In a separate statement, the Ukrainian defence ministry said Ukrainian forces had withdrawn from one of the two checkpoints under attack and, with the aid of reinforcements, were trying to dislodge enemy forces.

Four-way ministerial due

Ukraine’s announcement was certain to ratchet up tension between Kyiv and Moscow on the eve of a planned meeting in Berlin of four foreign ministers that should bring Ukrainian Foreign Minister Pavlo Klimkin face to face with Russia’s Sergei Lavrov.

Wednesday’s meeting, which also brings in the German and French foreign ministers, has been called to give fresh impetus to stalled efforts to end the worst crisis between Russia and the West since the end of the Cold War.

The crisis started with the popular overthrow of a Moscow-backed president by street protests in Kyiv a year ago.

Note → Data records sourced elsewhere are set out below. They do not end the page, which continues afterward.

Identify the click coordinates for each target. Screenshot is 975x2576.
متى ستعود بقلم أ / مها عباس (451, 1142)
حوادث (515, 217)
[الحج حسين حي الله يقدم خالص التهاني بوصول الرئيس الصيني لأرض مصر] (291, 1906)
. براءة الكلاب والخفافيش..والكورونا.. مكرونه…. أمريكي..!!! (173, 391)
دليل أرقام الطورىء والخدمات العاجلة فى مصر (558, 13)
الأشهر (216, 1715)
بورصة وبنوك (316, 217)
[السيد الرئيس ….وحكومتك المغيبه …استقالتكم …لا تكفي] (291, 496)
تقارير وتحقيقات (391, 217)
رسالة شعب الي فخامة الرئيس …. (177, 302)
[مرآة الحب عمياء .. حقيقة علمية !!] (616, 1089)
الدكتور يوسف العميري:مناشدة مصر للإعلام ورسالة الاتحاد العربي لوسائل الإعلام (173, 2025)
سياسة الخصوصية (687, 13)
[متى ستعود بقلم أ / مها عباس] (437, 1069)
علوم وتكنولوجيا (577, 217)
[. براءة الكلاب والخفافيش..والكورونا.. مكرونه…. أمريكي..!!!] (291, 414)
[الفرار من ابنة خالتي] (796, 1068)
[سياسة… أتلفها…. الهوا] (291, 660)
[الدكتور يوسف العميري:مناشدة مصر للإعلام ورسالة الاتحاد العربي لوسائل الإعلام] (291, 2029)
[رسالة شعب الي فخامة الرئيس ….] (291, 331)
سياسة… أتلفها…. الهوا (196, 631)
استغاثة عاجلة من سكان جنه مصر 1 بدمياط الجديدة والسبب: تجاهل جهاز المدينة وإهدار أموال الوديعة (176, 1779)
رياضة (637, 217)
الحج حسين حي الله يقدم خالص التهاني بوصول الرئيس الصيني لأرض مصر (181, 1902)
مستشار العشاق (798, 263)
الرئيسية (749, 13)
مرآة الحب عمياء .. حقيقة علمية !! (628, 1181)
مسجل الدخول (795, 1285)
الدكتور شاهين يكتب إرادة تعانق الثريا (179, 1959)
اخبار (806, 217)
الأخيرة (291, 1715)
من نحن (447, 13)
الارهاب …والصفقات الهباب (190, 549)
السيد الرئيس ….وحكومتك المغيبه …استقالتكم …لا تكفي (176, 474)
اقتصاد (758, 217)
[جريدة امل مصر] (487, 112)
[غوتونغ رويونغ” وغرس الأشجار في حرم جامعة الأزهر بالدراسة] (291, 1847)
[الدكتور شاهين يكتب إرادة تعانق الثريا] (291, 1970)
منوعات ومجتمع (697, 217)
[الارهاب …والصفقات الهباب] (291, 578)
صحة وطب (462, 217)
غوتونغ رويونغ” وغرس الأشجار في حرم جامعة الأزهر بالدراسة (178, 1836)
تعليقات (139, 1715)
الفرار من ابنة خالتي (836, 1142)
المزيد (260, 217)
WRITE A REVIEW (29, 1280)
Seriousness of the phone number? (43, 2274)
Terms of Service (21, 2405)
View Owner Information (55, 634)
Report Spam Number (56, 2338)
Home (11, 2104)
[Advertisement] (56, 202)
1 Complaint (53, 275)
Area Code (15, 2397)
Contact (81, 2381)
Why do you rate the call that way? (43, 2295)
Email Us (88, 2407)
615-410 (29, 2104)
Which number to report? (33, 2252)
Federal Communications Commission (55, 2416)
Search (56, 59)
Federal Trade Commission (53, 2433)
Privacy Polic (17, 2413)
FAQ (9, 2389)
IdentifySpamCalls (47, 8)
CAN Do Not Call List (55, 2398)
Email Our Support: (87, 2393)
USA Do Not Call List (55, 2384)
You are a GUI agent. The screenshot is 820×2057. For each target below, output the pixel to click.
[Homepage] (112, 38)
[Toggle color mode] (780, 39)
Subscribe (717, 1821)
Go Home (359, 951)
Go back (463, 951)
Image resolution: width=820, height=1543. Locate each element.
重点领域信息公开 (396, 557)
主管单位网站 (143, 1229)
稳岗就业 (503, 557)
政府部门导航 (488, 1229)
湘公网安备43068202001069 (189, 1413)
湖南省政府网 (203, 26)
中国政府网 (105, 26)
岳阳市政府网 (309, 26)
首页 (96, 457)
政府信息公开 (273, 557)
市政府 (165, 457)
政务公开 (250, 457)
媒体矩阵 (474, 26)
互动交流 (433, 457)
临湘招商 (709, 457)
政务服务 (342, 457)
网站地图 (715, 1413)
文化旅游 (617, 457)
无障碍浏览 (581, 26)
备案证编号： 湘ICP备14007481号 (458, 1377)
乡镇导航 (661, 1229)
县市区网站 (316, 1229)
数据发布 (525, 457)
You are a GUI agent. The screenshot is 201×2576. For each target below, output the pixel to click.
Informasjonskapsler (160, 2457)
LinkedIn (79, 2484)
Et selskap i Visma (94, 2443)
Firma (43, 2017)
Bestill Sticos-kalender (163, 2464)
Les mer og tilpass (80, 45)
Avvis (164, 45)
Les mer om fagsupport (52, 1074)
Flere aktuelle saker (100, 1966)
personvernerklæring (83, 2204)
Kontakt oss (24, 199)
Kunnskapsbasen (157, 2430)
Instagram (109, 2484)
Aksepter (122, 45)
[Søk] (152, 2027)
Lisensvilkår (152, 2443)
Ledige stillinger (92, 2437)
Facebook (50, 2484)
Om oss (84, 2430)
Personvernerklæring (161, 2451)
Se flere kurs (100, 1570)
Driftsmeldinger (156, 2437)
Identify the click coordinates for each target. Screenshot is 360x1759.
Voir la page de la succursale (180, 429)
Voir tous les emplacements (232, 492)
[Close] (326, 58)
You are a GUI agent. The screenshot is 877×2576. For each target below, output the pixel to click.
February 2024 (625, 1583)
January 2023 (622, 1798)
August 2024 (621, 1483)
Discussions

Russia subsequently annexed Ukraine’s Crimea peninsula and threw its weight behind a pro-Russian separatist rebellion, leading to a conflict in which more than 4,800 people have been killed and the West has applied sanctions against Russia.

Ukrainian forces at the weekend launched a counter-offensive to reclaim ground lost to separatists near the international airport in the big city of Donetsk, bringing condemnation from Moscow, which said this had damaged the prospects for a four-power summit on the conflict.

Earlier on Tuesday, Ukraine’s Klimkin pressed for further meetings to implement agreements reached in Minsk, Belarus, last September with Russia and separatist leaders including strengthening a much-violated ceasefire.

Klimkin said separatist forces had abused the Minsk deal by seizing 500 sq km (194 sq miles) of territory beyond agreed separation lines since it was struck. 

Background

The crisis in Ukraine erupted after its former President Viktor Yanukovich cancelled plans to sign trade and political pacts with the EU in November 2013 and instead sought closer ties with Russia, triggering protests that turned bloody and drove him from power.

Moscow annexed Crimea in March following a referendum staged after Russian forces established control over the Black Sea peninsula in the biggest East-West crisis since the Cold War.

Pro-Russian militants control buildings in more than ten towns in eastern Ukraine after launching their uprising on 6 April. On 11 May, pro-Moscow rebels declared a resounding victory in a referendum in Donetsk and Luhansk, which the West called illegal and illegitimate.

The fighting has escalated sharply after Ukrainian President Petro Poroshenko ordered on 1 July an assault on separatists. The EU's resolve to punish Russia strengthened after the downing in Ukraine on 17 July of a Malaysia Airlines passenger plane, killing all 298 people on board. 194 of the passengers were from the Netherlands.

Western leaders say pro-Russian rebels almost certainly shot the airliner down by mistake with a Russian-supplied surface-to-air missile. Moscow has blamed Kyiv for the tragedy.

On 27 August, NATO and the U.S. said Russian incursions into Ukraine took an ‘overt and obvious form’ and on 28 August Poroshenko said Russia had invaded Ukraine.

>> Read: Poroshenko says Russia invaded Ukraine

A truce was agreed on 5 September, but the situation has remained volatile.